So, still so hard. Is it an option to wait until your kids are completely gone? That is such a great transition time for big things like this. Do the trial separation then? Your last child will be on with her life in her own big transition and notice so much less. (I'm saying her, but his life if that applies). My parents separated when I left for college. I think that was easier for me than to be there for the whole process and heartache that inevitably goes along with it. Even then, when home for summer and my dad wasn't paying a bill and my mom was upset, I called him complaining and inserted myself! No matter what, kids feel what is going on. Can you be a companion for a few more years? You loved her enough at one point to make two kids.
But it is hard to know what is right. I'm sure you wouldn't want your kids to be in this kind of relationship and frankly, your wife definitely deserves someone faithful to her and someone who loves her and doesn't feel like life is bad to be with her. :>) She deserves that very much just as you also deserve to be happy. And your kids need to see healthy, happy relationships so they have a better chance at creating one themselves down the road.
It just gets so complicated as kids go through the process with their parents. I'd make it as amicable as possible and keep strife to a minimum if you go through it. And know that the 'finding a new partner' part is always difficult on kids. 2 percent of relationships last when their are kids involved because of all the turmoil involved. New partners don't feel like their new significant other should spend money on the old spouse's lifestyle (spousal support) and complain, or even the kids (child support). They may not like your kids. I have two kids age 14 and 15 and those are not the most charming ages. A new partner would be meeting them when they are highly selfish which is developmentally correct and may decide that they don't wan the to come over or you spend too much time with them, etc. We read it all the time here. So, you'll have to be careful for that and tread lightly. Again, your kids will be out of the house soon enough and then you have free reign to do as you please.
But you really seem like a level headed and consciousness person. You aren't going to hurt your kids on purpose, I can tell and will do your best in this process. I trust you. If your instinct says it is better for all to be apart or test being apart, I trust you on that. Let us know how it goes!
That a very hard question.
You should rhink:Am i happy?
If not,it doesn't metter,i wouldn't work.
You must think about yourself and make evrythink best for you.
There are so many possibilities to find somebody like dating sites or you can met your soul mate at the brackfast in the reaturant.
take it easy,don't pretend,be yourself and speak with her!
Hi, I sure hope you come back and let me know how you are doing!
Thanks for reaching out to us. It is quite a dilemma and I personally appreciate that you have thoughtfully asked it. You are in a position in which, to be honest, I'd wait. Your kids will be gone VERY soon. It may not seem like it but they will. I have a 14 year old and a 15 year old. I have three more years with one and four with the other. Then they are likely leaving for college and to start their lives. Can you make it that long? I ask because it can be so disruptive to divorce. Their mom is probably going to be very hurt, again. And they are heading into vulnerable years in which having mom AND dad around all the time is probably best. Teen years, a lot of mistakes can be made by kids. You want life have as little chaos in it as possible.

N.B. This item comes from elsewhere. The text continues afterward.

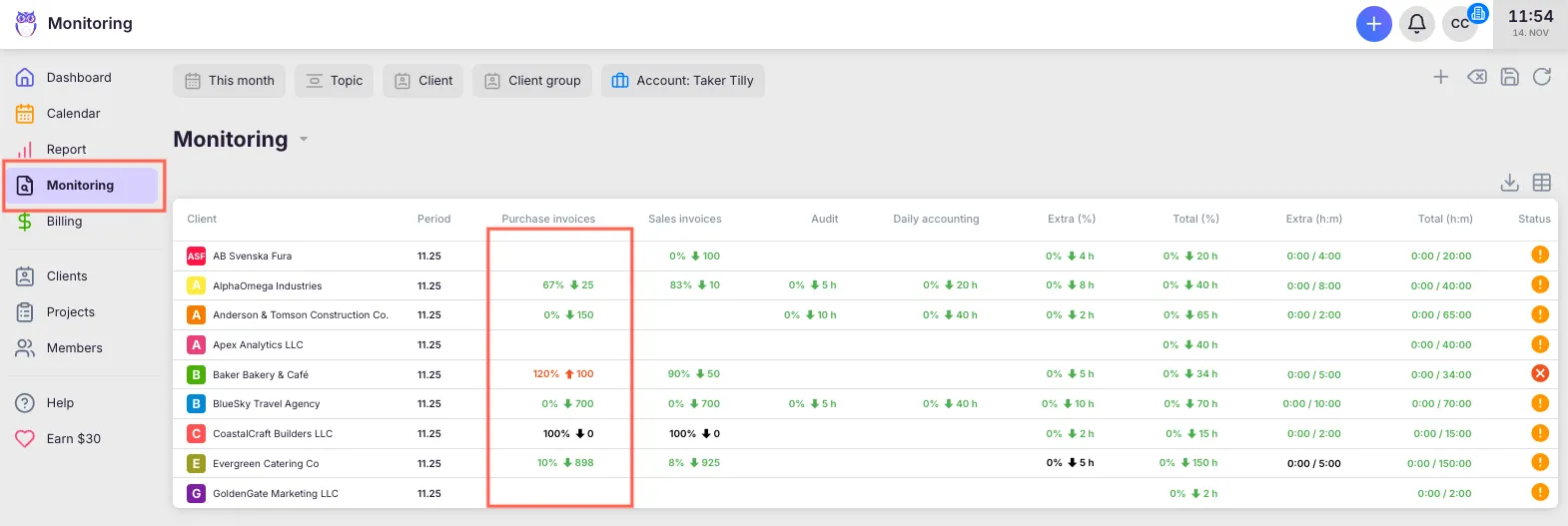Image resolution: width=1568 pixels, height=526 pixels.
Task: Open table column settings grid icon
Action: pos(1542,183)
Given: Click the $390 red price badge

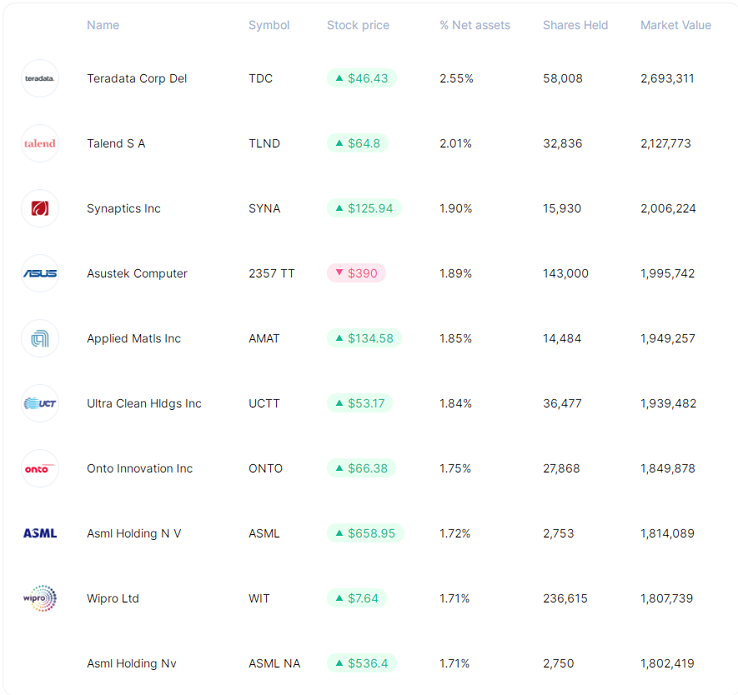Looking at the screenshot, I should click(x=356, y=273).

I do understand though. If you can not hold of a few years until your daughters are in a different place, work very hard to avoid what happens to many. That back and forth bickering between parents.
My parents divorced. One of the worst things I remember of my teen years, to be honest. You are human and have to do what is best for you and no judgement on my part! I promise. But you are so close to a time in which it will be less of an ordeal for your kids.